Punj Lloyd: tackling the debt beast before it gets too big

Debabrata Das New Delhi | Updated on January 20, 2018

Medicity project in Gurgaon constructed by Punj Lloyd… despite the debt, the company’s reputation for completing projects with complete quality control has remained intact







While the going is tough, analysts expect the company to bounce back soon

Infrastructure developer Punj Lloyd Ltd, set up in its present avatar in 1988, had grown quickly into a $2.6-billion business house within two decades.

The group has been at the forefront of tapping international opportunities, helping it weather even the most sluggish phases in the Indian infrastructure space.

However, over the last two to three years, the group’s fortunes have hit the rough seas.

From a debt to equity ratio of 1.6 in the 2011-12 fiscal, the company’s debt to equity ratio ballooned to 6.3 by end 2014-15.

“The increase in debt was due to our requirement for implementation of infrastructure projects which are since then on-stream.

“The economic conditions have contributed in affecting the company’s cash flow, owing to non-realisation of receivables and relatively slow order booking in a few verticals and geographies.

“With the money being held up for long periods, the working capital cycle of the company was stretched, resulting in increase in debt,” a Punj Lloyd spokesperson told BusinessLine.

Analysts do expect a revival in Punj Lloyd’s fortunes in the not-too-distant future.

“I think the company has been very strict about its balance sheet health. From 2012-13 onwards when its debt to equity ratio crossed 2, they have actively looked to reduce debt by getting out of non-core businesses,” said a Mumbai-based analyst with a foreign brokerage firm. Despite the debt, Punj Lloyd’s reputation for completing projects with complete quality control has remained intact, according to industry watchers and analysts.

“Punj Lloyd was amongst the first infrastructure companies in India to pick up projects abroad. They have piled up debt, but they generally are known to hand over the projects on time. In fact, maintaining this reputation over since the 2011 slowdown in the Indian economy would be one of the big contributing factors to their debt increasing,” a consultant with a global audit and consultancy firm said. “There would be many EPC companies who would just stall a project if the client was not in position to make payments. But one has never heard such things come from the Punj Lloyd group.”

Punj Lloyd Ltd’s long-term and short-term borrowings as on September 30, 2015 stood at ₹5,056.43 crore.

In terms of debt at other infrastructure firms, this might not have reached alarming levels yet, but Chairman Atul Punj wants the company to reduce debt and get back to a healthy balance sheet like in 2011.

In 2015, the company successfully raised close to ₹700 crore by selling its stake in the super speciality hospital Medanta to Temasek Holdings Pte Ltd.

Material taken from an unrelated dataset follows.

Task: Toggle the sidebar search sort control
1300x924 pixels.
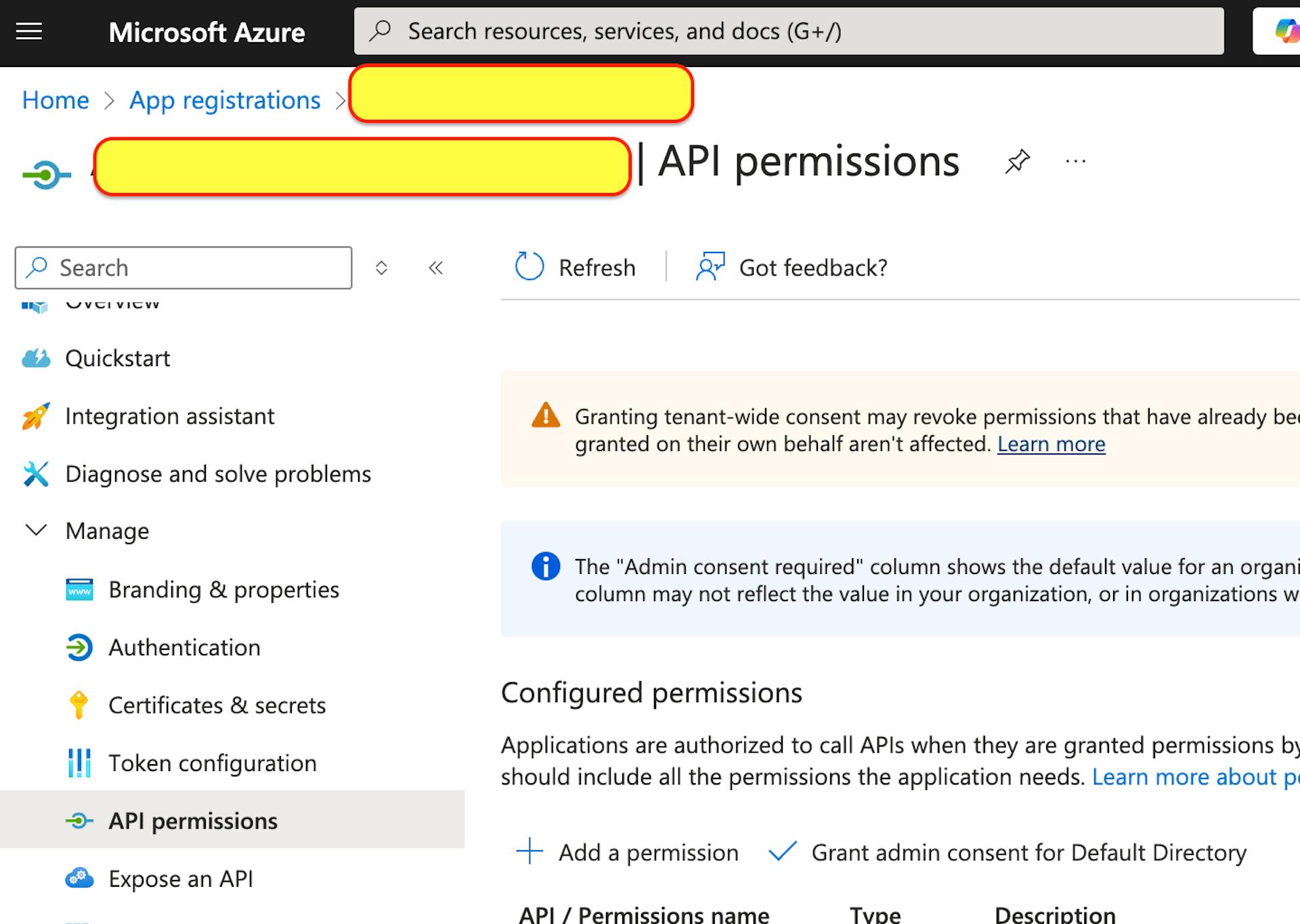Action: (x=381, y=267)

In August, the company’s management told analysts it is in the process of tying up a sale of some barges for $67.5 million (₹450 crore).

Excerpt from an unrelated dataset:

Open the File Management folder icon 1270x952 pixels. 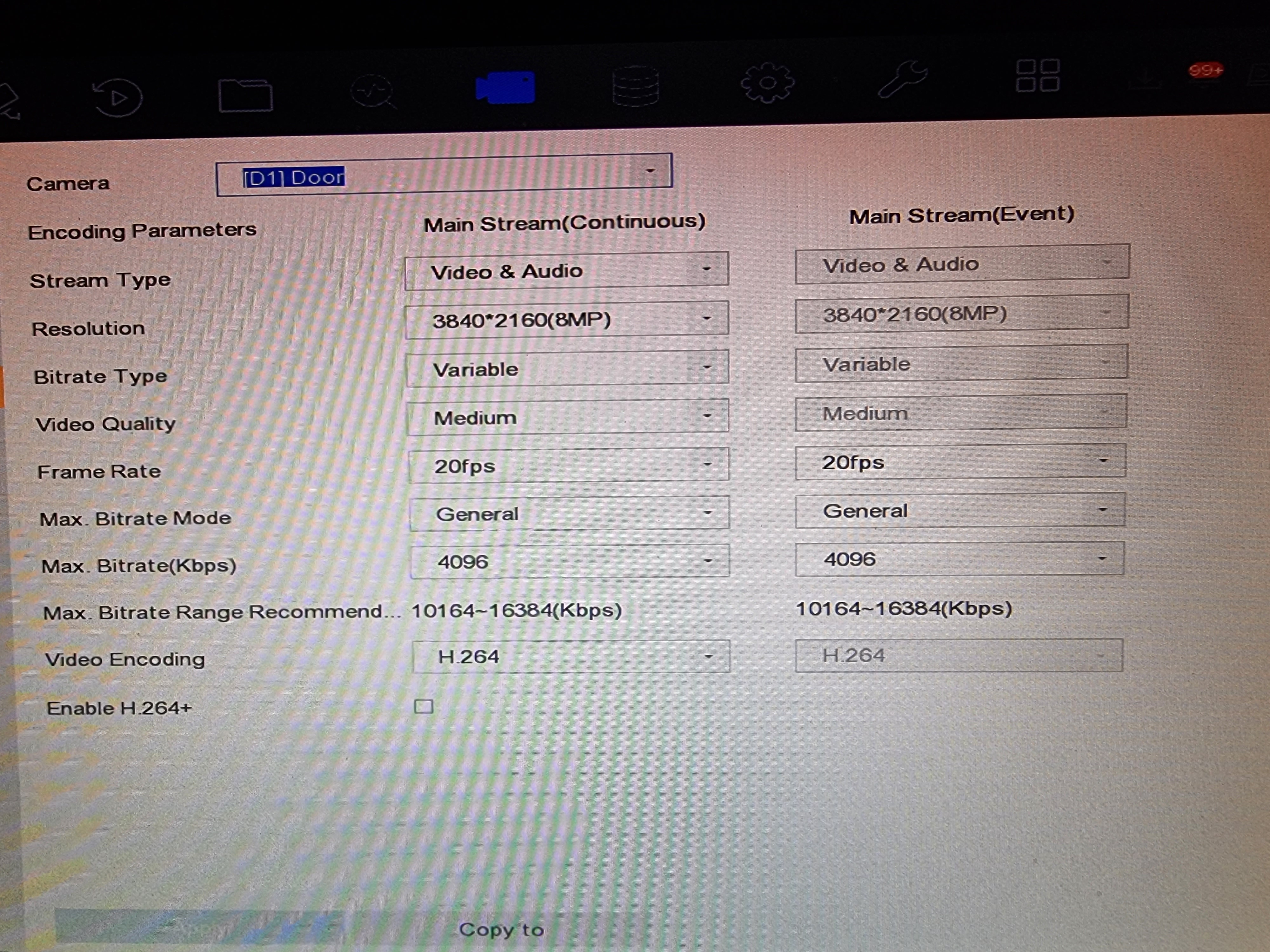tap(245, 95)
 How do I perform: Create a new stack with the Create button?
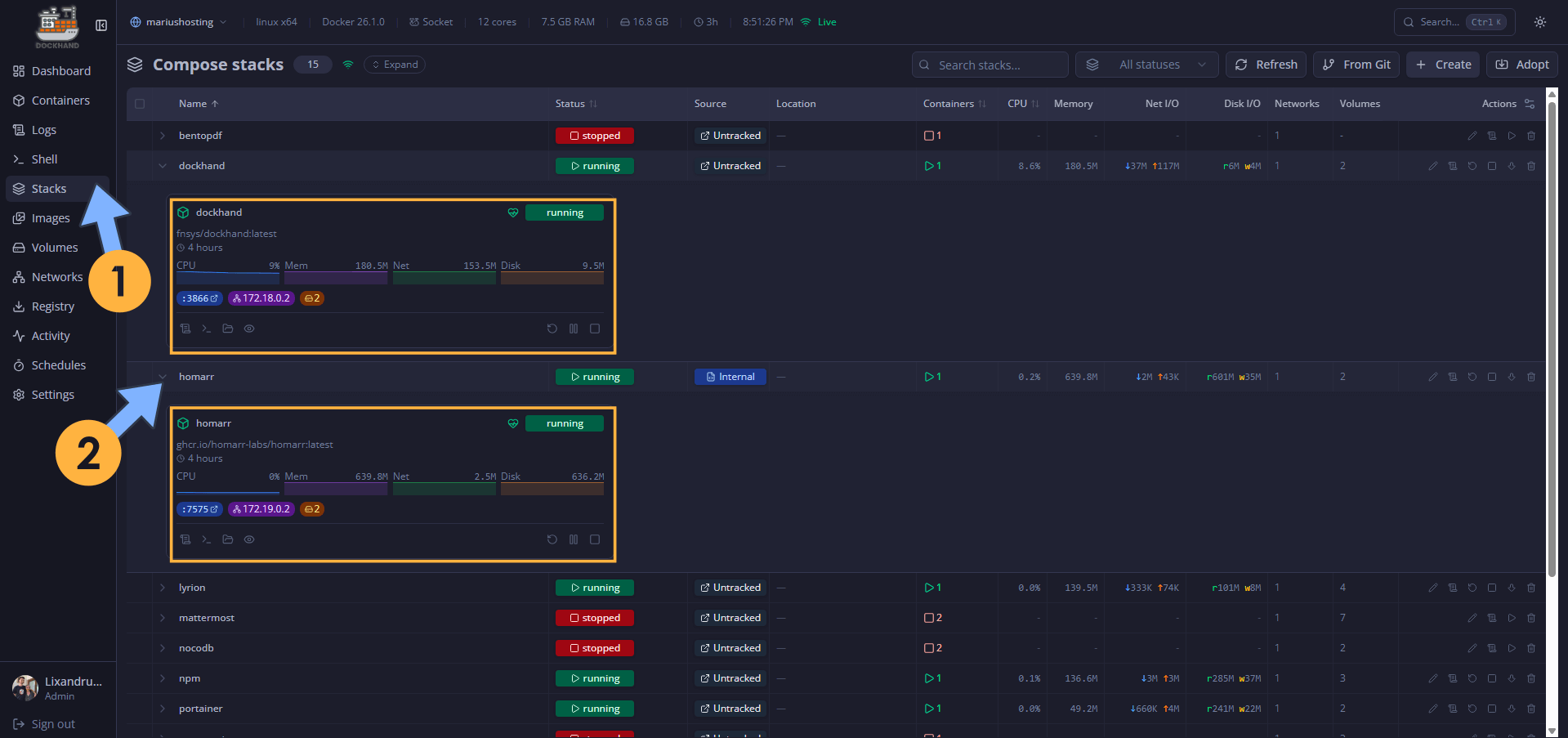coord(1442,64)
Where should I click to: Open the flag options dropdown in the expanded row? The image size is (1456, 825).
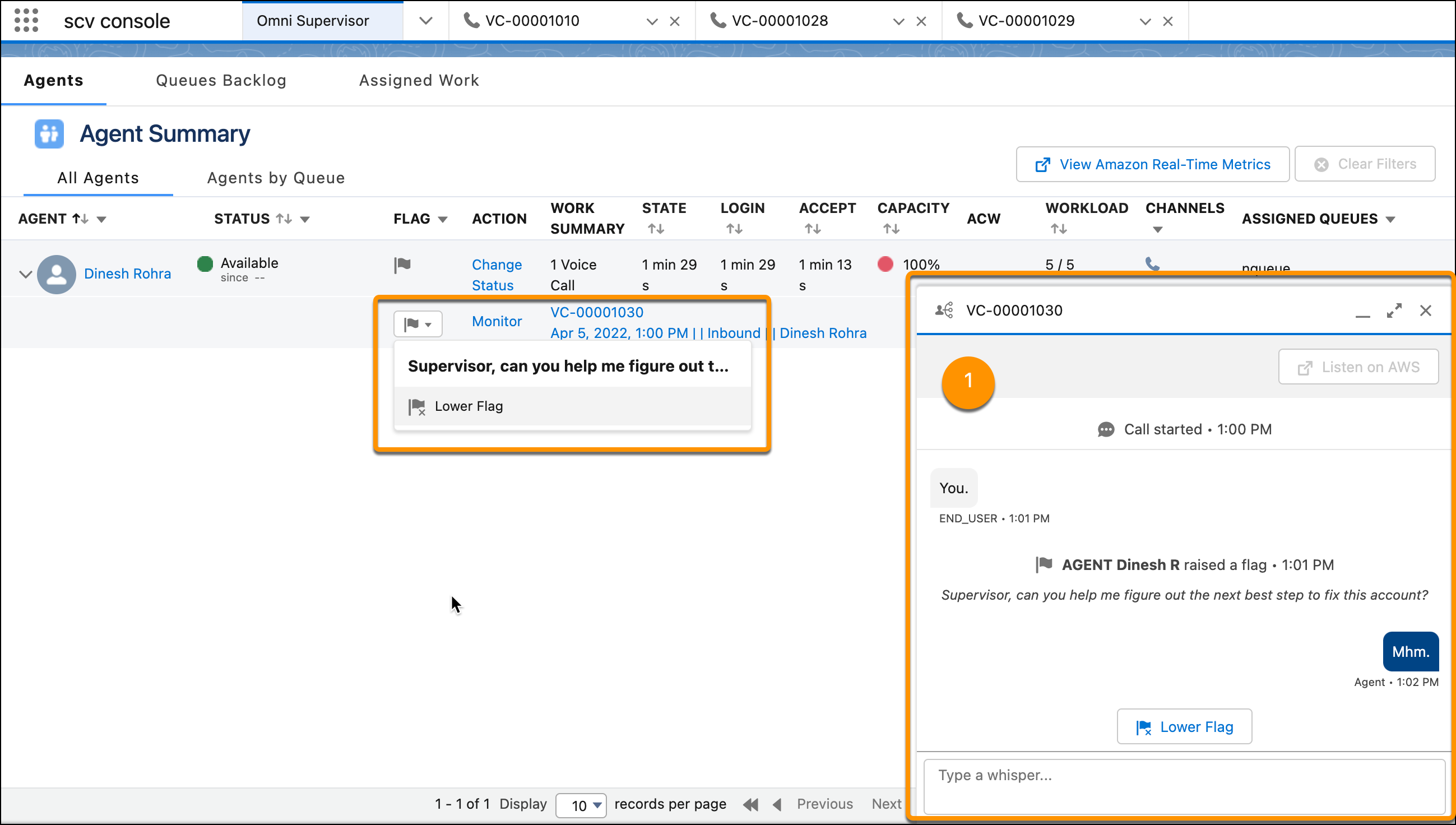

“The company has been making all efforts to reduce debt, starting with exiting from all non-core assets such as Medanta, where we sold our stake to Temasek last year.

“The money realised was utilised towards debt reduction. We are following a two-pronged approach to reduce our debt, mainly monetising of assets and focusing on claims settlements,” a Punj Lloyd spokesperson said.

According to its latest statement of assets and liabilities released on September 30, 2015, the company still has about ₹6,109.69 crore of unbilled revenues (work in progress). Its trade receivables stood at ₹1,644.12 crore.

While Punj Lloyd has faced some pressures in servicing the debt, its lenders have stood by the company.

“The company has seen some relief with the corrective action plan through the joint lenders forum, which has led to reduction in weight of interest charged. We have been successful in running our operations in the most efficient manner,” the spokesperson added.

However, no one is yet hazarding a guess on whether its efforts will help revive Punj Lloyd’s share price, which is currently languishing at around ₹23 per share.